Despite extensive research on Machine Learning-based Network Intrusion
Detection Systems (ML-NIDS), their capability to detect diverse attack variants
remains uncertain. Prior studies have largely relied on homogeneous datasets,
which artificially inflate performance scores and offer a false sense of
security. Designing systems that can effectively detect a wide range of attack
variants remains a significant challenge. The progress of ML-NIDS continues to
depend heavily on human expertise, which can embed subjective judgments of
system designers into the model, potentially hindering its ability to
generalize across diverse attack types.
To address this gap, we propose KnowML, a framework for knowledge-guided
machine learning that integrates attack knowledge into ML-NIDS. KnowML
systematically explores the threat landscape by leveraging Large Language
Models (LLMs) to perform automated analysis of attack implementations.
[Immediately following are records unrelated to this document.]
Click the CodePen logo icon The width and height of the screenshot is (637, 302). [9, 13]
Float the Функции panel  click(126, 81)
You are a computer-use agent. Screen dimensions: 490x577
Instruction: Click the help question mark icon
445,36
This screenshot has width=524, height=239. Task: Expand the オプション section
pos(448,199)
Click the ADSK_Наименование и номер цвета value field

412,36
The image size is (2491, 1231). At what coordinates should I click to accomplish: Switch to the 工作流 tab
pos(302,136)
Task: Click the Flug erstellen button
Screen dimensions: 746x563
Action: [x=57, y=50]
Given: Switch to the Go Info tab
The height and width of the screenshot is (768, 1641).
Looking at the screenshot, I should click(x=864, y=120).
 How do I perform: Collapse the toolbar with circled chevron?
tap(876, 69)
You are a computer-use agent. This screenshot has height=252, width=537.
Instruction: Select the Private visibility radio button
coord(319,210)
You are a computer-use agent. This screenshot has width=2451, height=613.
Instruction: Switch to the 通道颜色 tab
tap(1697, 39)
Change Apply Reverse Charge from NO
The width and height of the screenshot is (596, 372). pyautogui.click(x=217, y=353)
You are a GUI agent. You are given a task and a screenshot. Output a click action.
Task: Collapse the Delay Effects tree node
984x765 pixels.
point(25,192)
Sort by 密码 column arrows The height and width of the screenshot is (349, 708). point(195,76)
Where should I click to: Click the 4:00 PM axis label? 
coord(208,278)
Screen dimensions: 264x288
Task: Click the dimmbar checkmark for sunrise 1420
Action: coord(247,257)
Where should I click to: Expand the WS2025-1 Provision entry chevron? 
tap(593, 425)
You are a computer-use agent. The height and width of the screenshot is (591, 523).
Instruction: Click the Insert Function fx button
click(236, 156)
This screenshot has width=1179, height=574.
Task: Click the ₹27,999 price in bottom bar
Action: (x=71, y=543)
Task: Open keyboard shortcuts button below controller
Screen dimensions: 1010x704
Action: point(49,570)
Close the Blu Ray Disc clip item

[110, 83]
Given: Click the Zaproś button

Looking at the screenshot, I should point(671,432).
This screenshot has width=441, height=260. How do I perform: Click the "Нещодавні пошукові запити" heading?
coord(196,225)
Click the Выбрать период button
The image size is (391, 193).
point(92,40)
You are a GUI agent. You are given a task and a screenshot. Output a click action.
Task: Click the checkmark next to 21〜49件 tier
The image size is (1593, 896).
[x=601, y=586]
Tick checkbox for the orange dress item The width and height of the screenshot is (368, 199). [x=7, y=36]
It
constructs a unified Knowledge Graph (KG) of attack strategies, on which it
applies symbolic reasoning to generate KG-Augmented Input, embedding domain
knowledge directly into the design process of ML-NIDS.
We evaluate KnowML on 28 realistic attack variants, of which 10 are newly
collected for this study. Our findings reveal that baseline ML-NIDS models fail
to detect several variants entirely, achieving F1 scores as low as 0 %. In
contrast, our knowledge-guided approach achieves up to 99 % F1 score while
maintaining a False Positive Rate below 0.1 %.